Using the data below, return word for word every line from the one holding "Mentions Légales (1224, 1346)" down to the one holding "ISSA Register (60, 2172)". Leave pictures out.

* PROVIDED DATA:
--
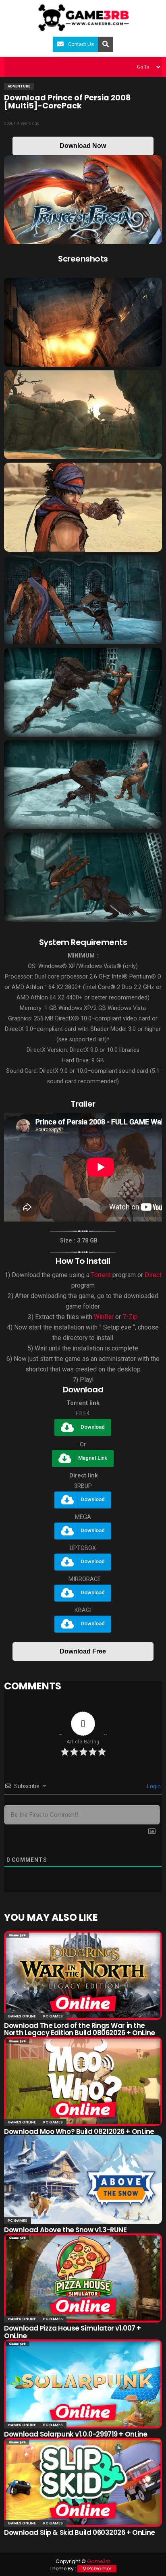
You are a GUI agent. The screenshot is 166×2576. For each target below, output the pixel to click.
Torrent (101, 1275)
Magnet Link (92, 1458)
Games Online (22, 2016)
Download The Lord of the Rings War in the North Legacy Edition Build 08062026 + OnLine (79, 2029)
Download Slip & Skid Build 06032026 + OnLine (79, 2532)
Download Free (83, 1651)
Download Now (83, 145)
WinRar (104, 1317)
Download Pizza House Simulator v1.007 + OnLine (72, 2332)
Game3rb (98, 2561)
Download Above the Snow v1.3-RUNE (65, 2230)
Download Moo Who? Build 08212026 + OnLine (79, 2131)
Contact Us (81, 44)
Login (153, 1786)
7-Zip (130, 1317)
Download (93, 1427)
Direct (153, 1275)
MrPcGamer (97, 2568)
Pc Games (53, 2016)
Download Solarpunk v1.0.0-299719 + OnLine (75, 2434)
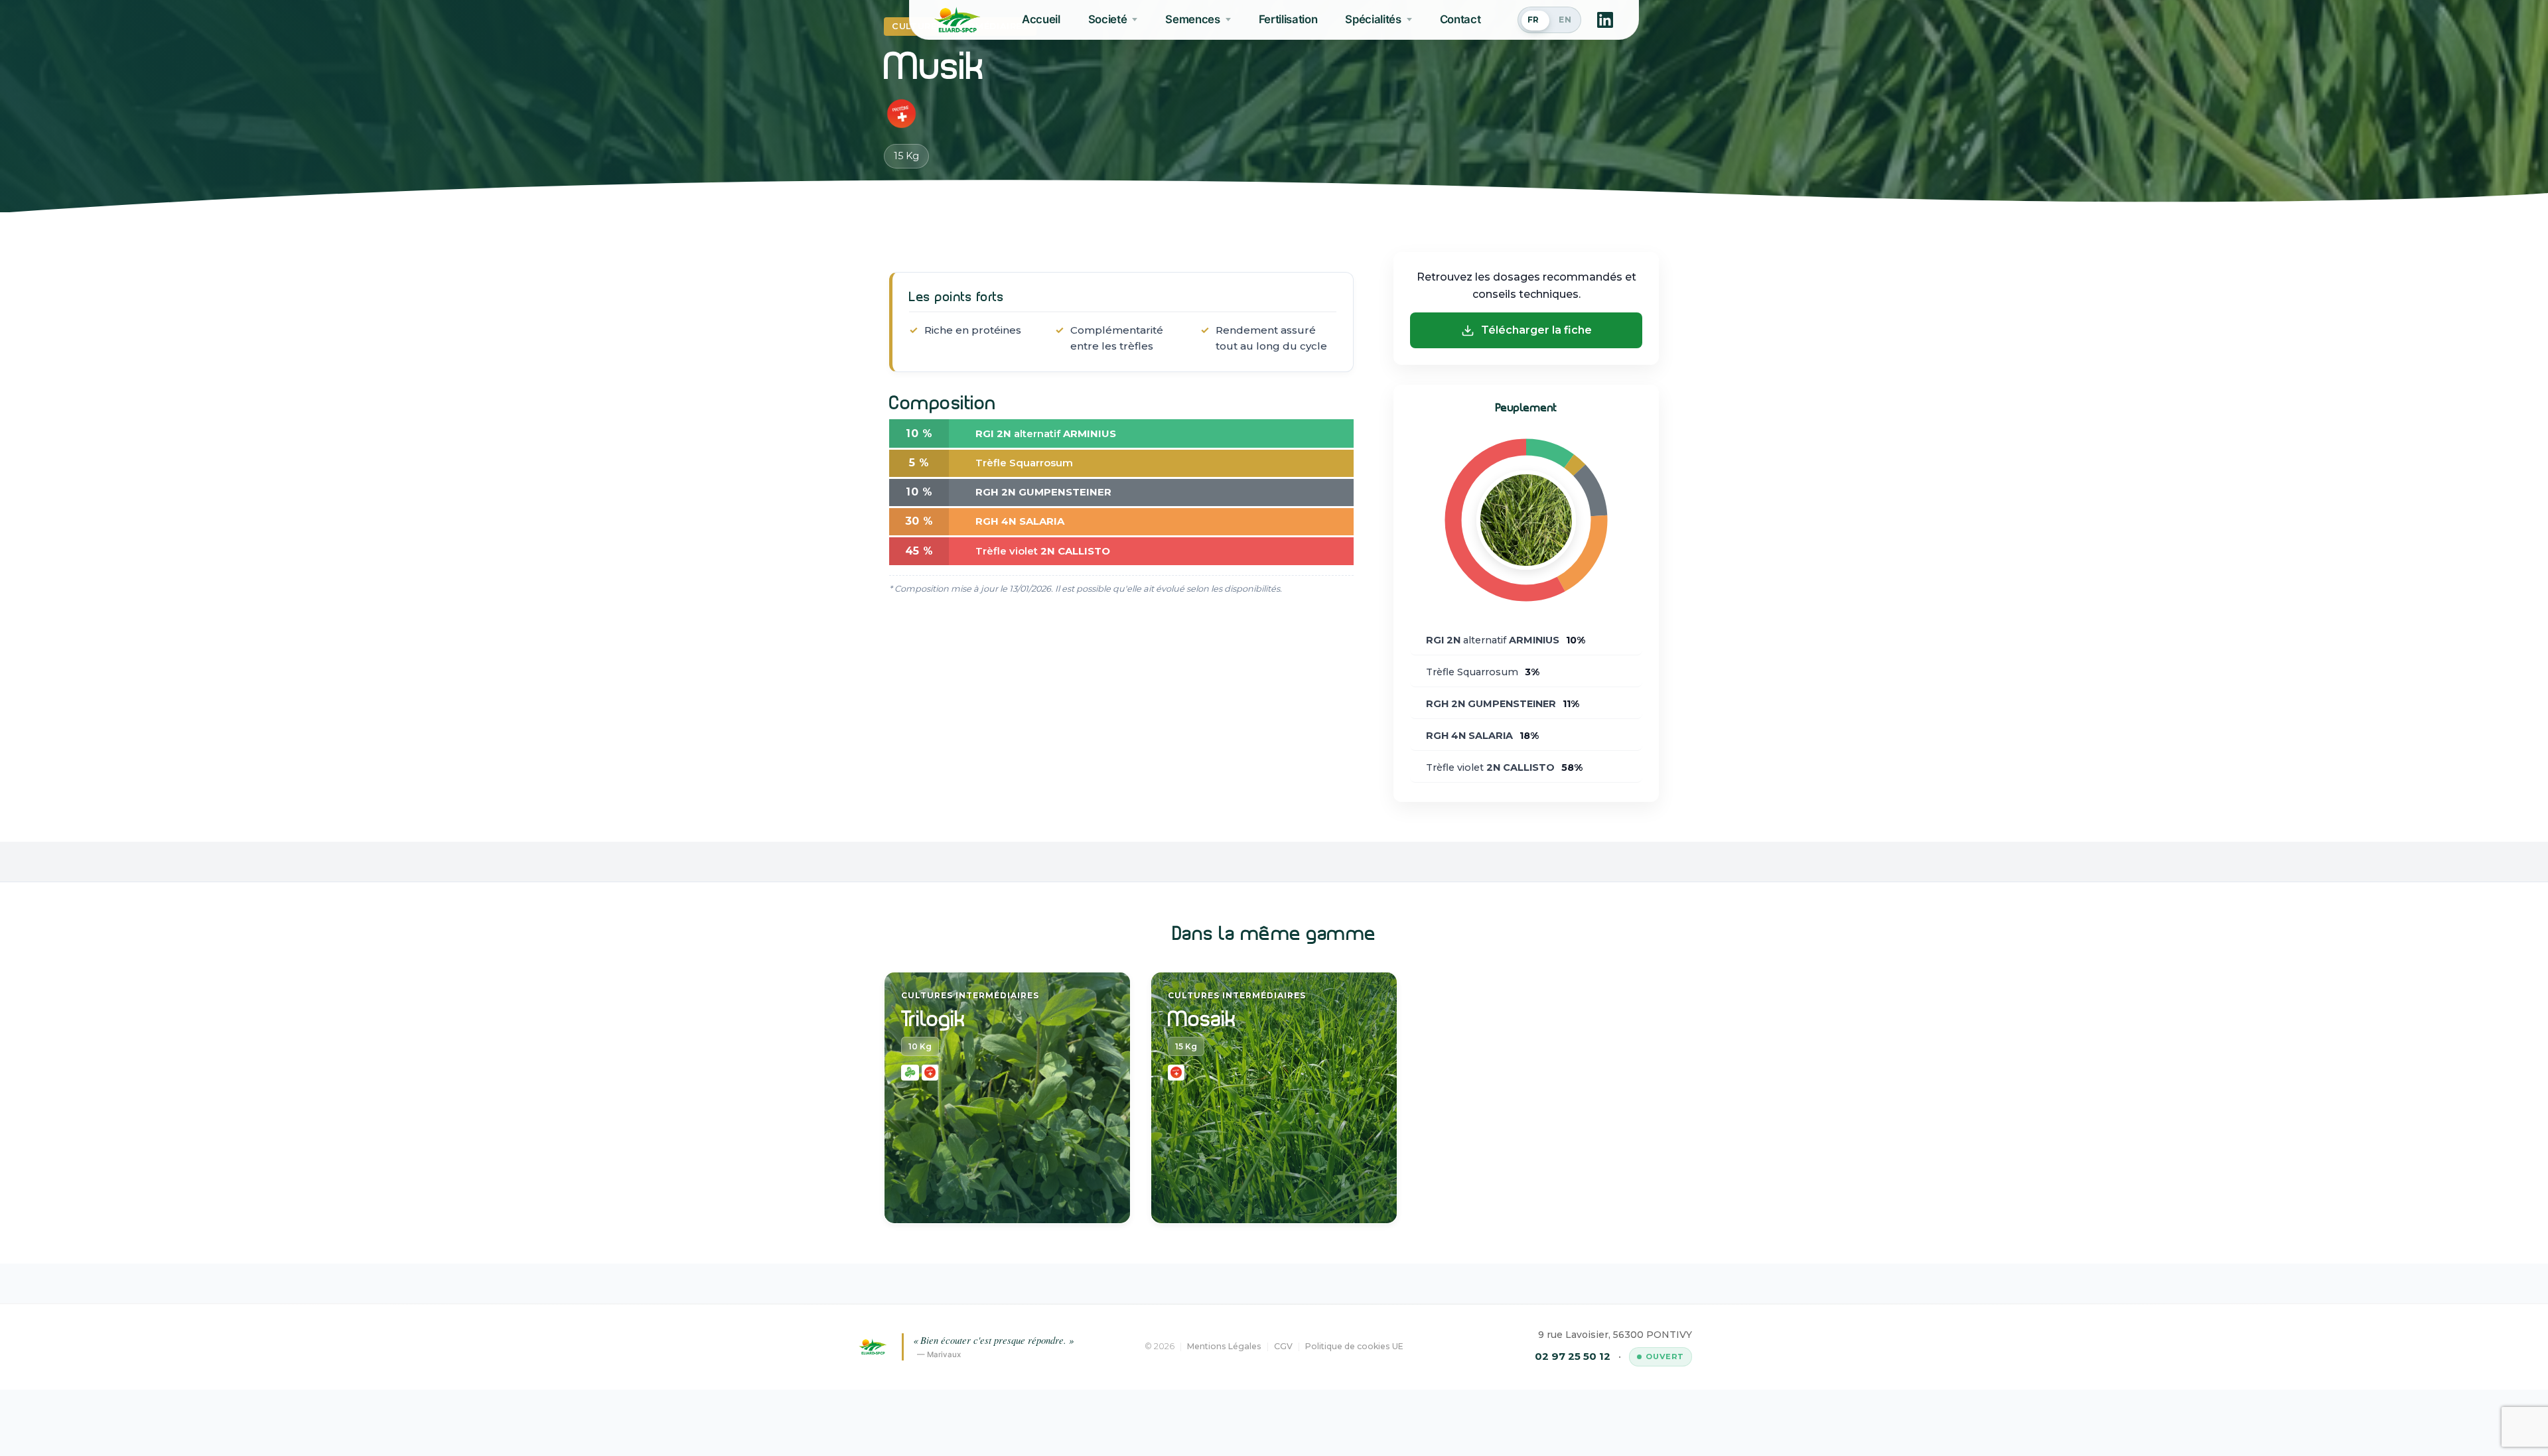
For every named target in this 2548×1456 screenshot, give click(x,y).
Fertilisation (1288, 19)
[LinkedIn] (1605, 20)
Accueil (1041, 19)
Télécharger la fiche (1536, 330)
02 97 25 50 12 (1572, 1356)
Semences (1192, 19)
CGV (1283, 1346)
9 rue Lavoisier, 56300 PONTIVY (1615, 1335)
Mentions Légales (1224, 1346)
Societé (1107, 19)
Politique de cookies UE (1354, 1346)
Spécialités (1373, 19)
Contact (1460, 19)
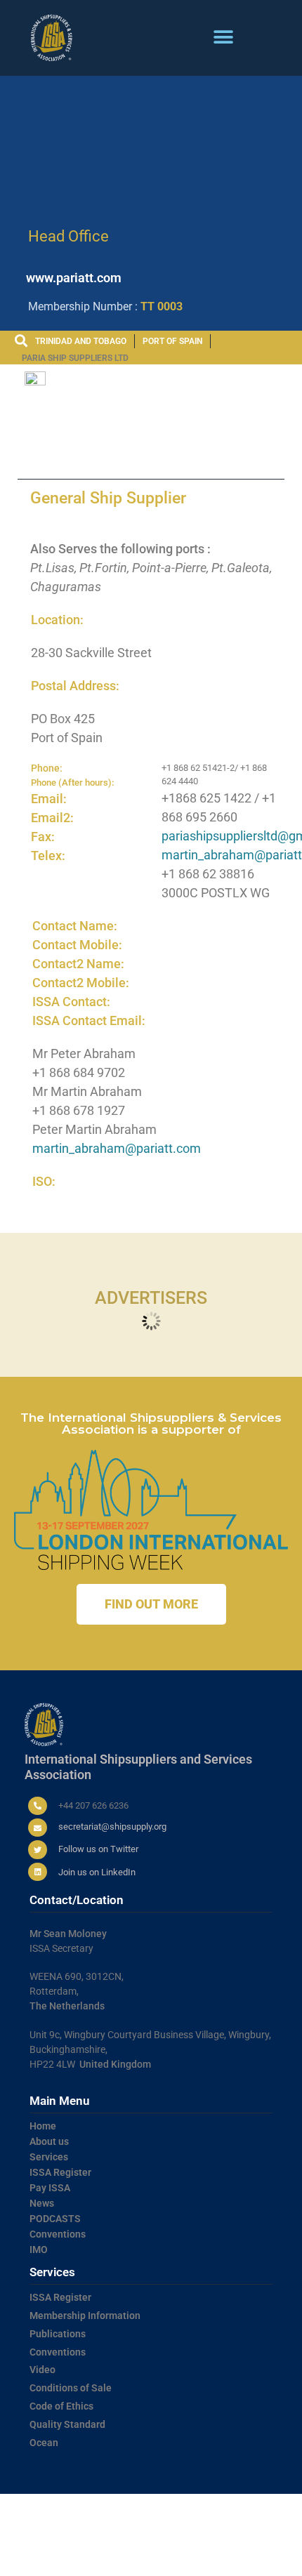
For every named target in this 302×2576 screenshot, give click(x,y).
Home (42, 2126)
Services (48, 2156)
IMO (38, 2249)
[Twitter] (37, 1849)
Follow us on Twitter (98, 1849)
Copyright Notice (200, 2549)
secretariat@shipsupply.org (112, 1826)
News (41, 2203)
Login (43, 2562)
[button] (223, 37)
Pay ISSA (49, 2187)
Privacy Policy (135, 2549)
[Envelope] (37, 1827)
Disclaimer (257, 2549)
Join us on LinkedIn (97, 1872)
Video (42, 2369)
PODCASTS (55, 2218)
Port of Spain (172, 341)
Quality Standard (67, 2424)
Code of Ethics (61, 2406)
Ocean (43, 2442)
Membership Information (84, 2315)
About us (49, 2141)
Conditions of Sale (70, 2387)
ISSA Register (60, 2172)
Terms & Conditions (66, 2549)
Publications (57, 2333)
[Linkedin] (37, 1872)
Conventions (57, 2234)
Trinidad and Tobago (80, 341)
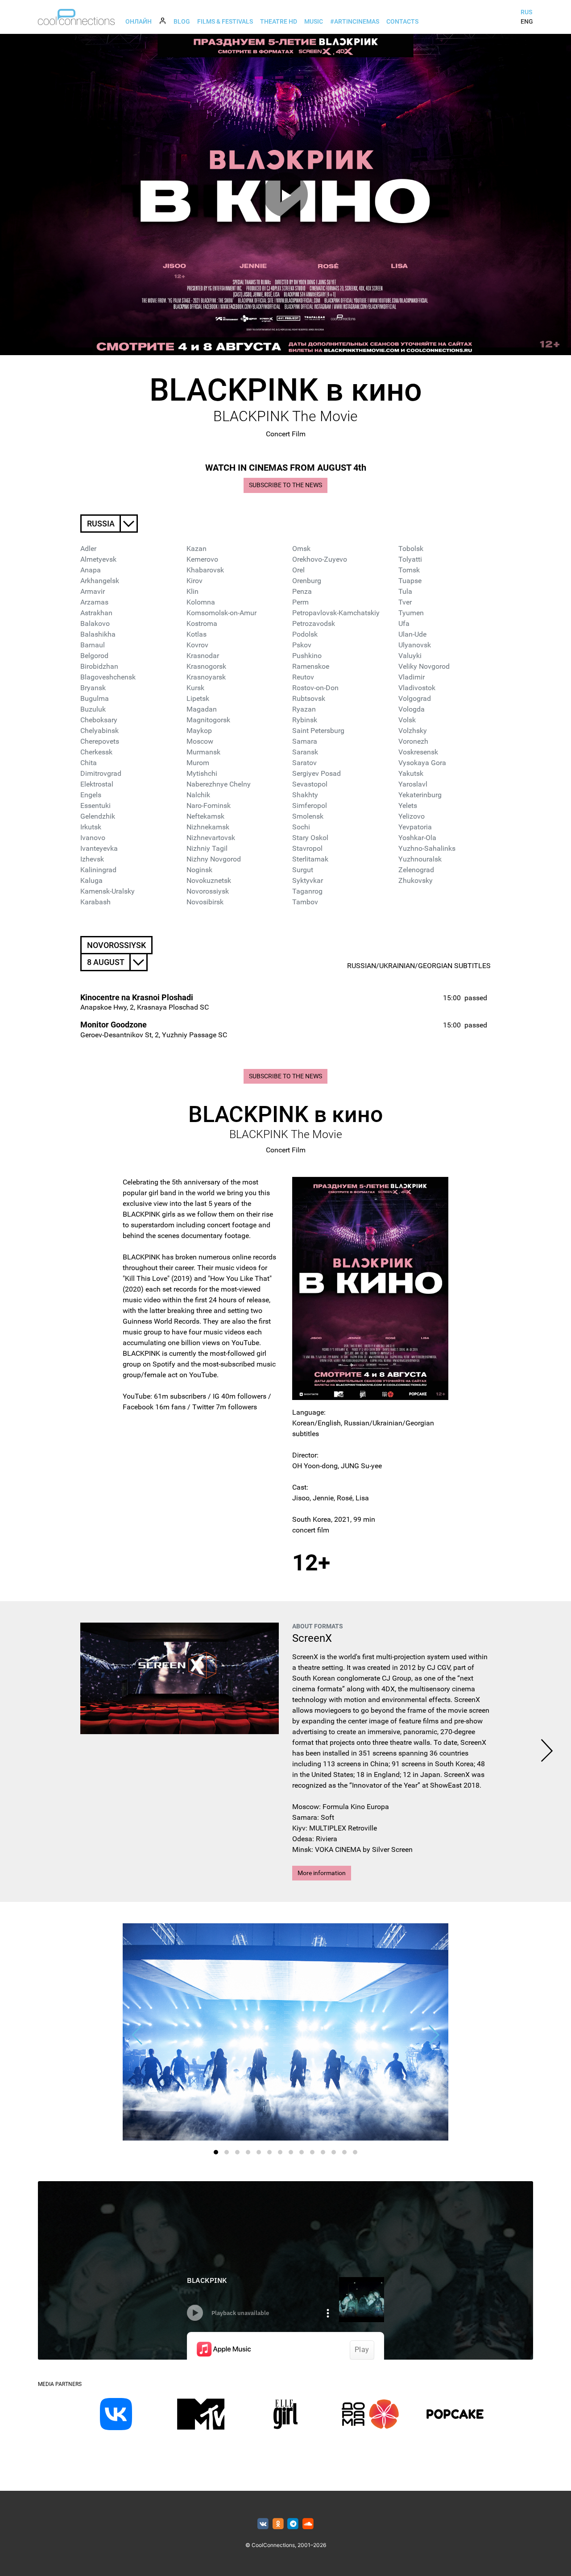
--
* YOUR RESPONSE:
Mentions Légales (1224, 1346)
Societé (1107, 19)
Politique de cookies UE (1354, 1346)
Spécialités (1373, 19)
Contact (1460, 19)
For every named target in this 302×2576 screenshot, give click(x,y).
Home (42, 2126)
Services (48, 2156)
IMO (38, 2249)
[Twitter] (37, 1849)
Follow us on Twitter (98, 1849)
Copyright Notice (200, 2549)
secretariat@shipsupply.org (112, 1826)
News (41, 2203)
Login (43, 2562)
[button] (223, 37)
Pay ISSA (49, 2187)
Privacy Policy (135, 2549)
[Envelope] (37, 1827)
Disclaimer (257, 2549)
Join us on LinkedIn (97, 1872)
Video (42, 2369)
PODCASTS (55, 2218)
Port of Spain (172, 341)
Quality Standard (67, 2424)
Code of Ethics (61, 2406)
Ocean (43, 2442)
Membership Information (84, 2315)
About us (49, 2141)
Conditions of Sale (70, 2387)
ISSA Register (60, 2172)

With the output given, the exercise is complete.